After such a feat, McEwen seemed like a good bet to win his fourth sprint competition, but his reign lasted only one day. Boonen took the green jersey off of Robbie's back the very next day by a single point. McEwen's injuries ultimately took their toll on him, and he was out of the Tour after finishing outside of the time limit on the eighth stage. Boonen, who won two Stages 6 and 12, never lost green for the rest of the race, although another Robbie - Robbie Hunter - and six-time sprint king Zabel, chased him all the way to Paris.
The name Zabel is still synonymous with sprinting in the Tour de France. The German rider dominated the sprint competition for six straight years between 1996 and 2001. During that span he chalked up nine stage wins, but he actually managed to win the competition without any stage wins in 1998 and 1999. Zabel possessed perhaps the most important key to winning the competition - consistency. Not only did he place high in the sprints day after day, he could also earn points on many of the more difficult days when his rivals were forcing themselves just to stay within the time limit.

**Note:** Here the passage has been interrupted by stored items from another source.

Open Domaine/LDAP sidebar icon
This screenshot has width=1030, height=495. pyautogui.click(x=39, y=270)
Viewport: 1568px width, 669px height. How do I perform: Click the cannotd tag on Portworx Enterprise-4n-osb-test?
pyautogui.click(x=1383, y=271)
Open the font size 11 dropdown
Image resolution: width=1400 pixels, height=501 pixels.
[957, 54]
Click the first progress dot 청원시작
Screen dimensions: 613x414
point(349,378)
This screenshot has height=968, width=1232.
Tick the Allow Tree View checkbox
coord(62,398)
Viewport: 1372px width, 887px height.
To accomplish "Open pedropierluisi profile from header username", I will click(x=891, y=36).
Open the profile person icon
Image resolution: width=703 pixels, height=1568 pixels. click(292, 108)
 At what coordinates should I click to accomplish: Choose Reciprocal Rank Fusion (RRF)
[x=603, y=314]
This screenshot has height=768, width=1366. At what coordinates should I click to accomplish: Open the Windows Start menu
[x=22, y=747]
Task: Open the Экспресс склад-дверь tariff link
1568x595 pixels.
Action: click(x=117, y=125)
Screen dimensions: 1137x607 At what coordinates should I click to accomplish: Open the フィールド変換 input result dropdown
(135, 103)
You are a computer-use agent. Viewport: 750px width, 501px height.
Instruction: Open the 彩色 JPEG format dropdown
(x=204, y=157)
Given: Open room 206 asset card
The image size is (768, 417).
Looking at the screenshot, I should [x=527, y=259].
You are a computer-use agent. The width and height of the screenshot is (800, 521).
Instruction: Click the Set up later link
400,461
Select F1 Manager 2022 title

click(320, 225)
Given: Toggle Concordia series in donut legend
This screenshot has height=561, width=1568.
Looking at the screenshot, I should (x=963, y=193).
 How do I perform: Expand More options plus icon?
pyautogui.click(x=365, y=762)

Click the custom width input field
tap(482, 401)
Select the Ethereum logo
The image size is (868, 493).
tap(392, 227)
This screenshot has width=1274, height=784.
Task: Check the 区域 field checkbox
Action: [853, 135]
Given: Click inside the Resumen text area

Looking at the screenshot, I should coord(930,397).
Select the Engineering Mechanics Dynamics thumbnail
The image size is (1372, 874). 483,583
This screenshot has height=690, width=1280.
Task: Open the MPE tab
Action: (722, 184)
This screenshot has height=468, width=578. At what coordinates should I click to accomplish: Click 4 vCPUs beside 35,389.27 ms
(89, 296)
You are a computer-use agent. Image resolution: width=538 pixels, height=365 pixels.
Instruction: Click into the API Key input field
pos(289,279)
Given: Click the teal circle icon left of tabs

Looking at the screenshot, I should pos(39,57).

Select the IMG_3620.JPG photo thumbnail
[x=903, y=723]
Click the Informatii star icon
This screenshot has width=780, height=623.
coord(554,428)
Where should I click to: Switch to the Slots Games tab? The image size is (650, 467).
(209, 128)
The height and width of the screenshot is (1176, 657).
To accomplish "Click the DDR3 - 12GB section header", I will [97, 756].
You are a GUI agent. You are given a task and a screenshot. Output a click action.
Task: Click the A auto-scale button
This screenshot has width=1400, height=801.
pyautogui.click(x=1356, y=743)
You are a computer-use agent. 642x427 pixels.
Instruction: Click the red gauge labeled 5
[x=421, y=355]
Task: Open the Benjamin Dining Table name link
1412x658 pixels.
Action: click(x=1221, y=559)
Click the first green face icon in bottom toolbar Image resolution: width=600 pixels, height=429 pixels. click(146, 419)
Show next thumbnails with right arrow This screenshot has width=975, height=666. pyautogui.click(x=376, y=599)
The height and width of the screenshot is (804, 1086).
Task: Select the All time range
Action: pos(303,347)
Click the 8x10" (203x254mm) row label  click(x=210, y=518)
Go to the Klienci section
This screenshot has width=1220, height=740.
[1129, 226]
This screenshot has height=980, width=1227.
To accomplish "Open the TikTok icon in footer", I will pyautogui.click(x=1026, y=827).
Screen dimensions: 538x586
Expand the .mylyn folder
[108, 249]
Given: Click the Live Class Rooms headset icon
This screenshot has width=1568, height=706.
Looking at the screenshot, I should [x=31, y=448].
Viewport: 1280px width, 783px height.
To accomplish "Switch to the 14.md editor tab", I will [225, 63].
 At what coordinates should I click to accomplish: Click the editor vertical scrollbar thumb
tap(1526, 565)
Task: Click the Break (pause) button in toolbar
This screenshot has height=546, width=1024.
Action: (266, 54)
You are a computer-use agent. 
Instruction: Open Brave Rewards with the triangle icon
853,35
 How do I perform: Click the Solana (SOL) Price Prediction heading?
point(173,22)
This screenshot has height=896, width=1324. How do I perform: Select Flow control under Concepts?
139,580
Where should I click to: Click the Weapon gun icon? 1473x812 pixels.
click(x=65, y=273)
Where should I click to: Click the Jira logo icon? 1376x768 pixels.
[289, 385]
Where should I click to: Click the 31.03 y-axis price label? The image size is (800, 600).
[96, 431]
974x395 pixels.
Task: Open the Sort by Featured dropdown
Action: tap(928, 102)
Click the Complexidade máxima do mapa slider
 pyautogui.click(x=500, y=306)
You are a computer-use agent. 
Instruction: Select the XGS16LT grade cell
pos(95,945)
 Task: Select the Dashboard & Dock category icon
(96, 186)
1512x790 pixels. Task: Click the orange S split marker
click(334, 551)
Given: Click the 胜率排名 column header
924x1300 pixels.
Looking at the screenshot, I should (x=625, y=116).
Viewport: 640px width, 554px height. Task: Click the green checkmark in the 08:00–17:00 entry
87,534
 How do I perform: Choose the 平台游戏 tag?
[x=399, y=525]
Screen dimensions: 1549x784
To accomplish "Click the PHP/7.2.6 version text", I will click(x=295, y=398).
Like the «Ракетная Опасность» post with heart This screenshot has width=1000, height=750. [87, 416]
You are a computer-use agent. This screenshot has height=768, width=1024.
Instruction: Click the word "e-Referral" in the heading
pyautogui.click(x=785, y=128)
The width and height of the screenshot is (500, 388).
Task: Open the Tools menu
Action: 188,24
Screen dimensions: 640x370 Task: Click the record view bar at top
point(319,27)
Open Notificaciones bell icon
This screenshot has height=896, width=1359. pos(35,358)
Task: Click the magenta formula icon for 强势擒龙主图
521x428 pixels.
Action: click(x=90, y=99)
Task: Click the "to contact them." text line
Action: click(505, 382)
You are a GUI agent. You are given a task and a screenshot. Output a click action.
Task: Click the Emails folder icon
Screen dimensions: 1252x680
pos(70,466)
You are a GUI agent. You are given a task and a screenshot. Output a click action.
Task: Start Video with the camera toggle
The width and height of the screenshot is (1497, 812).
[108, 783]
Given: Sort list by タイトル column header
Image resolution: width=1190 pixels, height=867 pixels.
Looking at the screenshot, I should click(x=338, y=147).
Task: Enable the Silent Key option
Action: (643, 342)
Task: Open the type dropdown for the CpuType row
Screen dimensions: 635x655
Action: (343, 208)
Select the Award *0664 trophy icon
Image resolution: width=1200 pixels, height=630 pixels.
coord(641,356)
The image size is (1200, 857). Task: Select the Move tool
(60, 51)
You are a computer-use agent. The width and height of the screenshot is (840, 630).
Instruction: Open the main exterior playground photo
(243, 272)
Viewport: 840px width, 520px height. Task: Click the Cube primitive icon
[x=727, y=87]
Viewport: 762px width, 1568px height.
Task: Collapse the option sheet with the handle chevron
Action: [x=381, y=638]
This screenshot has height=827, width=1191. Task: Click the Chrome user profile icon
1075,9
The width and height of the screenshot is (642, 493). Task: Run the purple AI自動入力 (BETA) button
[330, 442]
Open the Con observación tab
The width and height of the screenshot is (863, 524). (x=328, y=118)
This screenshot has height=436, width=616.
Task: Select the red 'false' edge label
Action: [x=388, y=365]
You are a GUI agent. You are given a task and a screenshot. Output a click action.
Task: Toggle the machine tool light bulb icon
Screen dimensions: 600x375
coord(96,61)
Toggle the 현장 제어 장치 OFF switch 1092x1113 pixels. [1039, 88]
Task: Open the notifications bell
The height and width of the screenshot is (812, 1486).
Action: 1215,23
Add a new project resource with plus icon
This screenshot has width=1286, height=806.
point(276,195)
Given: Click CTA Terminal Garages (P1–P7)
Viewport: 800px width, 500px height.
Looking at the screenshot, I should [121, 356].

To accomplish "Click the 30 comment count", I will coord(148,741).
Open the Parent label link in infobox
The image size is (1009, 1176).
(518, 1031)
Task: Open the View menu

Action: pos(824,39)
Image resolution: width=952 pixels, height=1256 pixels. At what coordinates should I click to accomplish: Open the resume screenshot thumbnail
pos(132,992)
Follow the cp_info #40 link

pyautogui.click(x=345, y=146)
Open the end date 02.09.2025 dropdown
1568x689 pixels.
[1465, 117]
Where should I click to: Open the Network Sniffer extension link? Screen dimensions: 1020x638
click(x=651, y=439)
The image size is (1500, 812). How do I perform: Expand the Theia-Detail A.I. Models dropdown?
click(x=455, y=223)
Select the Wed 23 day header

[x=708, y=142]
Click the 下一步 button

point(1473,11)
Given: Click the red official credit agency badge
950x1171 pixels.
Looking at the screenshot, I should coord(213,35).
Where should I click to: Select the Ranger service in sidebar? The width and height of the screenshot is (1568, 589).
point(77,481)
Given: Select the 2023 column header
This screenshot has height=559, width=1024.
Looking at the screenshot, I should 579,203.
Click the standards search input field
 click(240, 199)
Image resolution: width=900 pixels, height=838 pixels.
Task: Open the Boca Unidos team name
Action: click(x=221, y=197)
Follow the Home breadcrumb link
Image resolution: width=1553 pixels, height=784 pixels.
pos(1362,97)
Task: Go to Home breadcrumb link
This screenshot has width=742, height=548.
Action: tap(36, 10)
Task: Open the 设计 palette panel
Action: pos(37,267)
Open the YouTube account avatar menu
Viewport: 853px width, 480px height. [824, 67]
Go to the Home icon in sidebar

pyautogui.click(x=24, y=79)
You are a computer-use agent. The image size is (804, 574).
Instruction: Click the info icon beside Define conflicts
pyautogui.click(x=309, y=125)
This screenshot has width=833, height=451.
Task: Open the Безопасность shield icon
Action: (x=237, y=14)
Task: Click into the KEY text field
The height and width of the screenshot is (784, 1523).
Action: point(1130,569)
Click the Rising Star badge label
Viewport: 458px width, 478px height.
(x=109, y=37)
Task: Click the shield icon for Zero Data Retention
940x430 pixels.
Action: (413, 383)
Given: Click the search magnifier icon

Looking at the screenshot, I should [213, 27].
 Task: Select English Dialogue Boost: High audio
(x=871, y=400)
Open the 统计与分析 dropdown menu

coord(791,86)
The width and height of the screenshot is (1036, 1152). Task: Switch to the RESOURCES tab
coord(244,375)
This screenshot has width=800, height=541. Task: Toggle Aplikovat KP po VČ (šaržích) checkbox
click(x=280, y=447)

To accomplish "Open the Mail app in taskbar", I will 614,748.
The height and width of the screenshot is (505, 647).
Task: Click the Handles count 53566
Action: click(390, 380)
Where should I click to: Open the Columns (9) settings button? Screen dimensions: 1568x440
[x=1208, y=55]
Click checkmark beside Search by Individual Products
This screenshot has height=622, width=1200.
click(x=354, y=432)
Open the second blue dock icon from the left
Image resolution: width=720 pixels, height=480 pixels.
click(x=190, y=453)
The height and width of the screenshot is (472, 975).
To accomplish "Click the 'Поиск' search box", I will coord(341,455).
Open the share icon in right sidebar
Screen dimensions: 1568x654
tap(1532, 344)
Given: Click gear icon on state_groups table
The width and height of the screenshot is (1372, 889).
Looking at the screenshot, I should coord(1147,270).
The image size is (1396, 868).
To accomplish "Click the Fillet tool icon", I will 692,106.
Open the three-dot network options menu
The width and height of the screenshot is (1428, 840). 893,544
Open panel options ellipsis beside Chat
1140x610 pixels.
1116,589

No discussion of sprinters can be complete without including Mario Cipollini, perhaps the greatest sprinter to never win the maillot vert. As fast as he was, Super Mario never finished the Tour de France. In fact he only wore the green jersey during the Tour for two days, four days fewer than he wore the yellow jersey.
From 1993 to 1999 Cipollini electrified the early days of the race winning 12 stages, including an amazing four in a row in 1999. But he was known for his flamboyance as much as his skill. His choice of clothing often drew more attention, and he was also perhaps the most fined rider ever in the Tour. Cipollini made no secret of his distaste for the mountains, and unfortunately his Tours never lasted too much beyond the first hard day in the hills.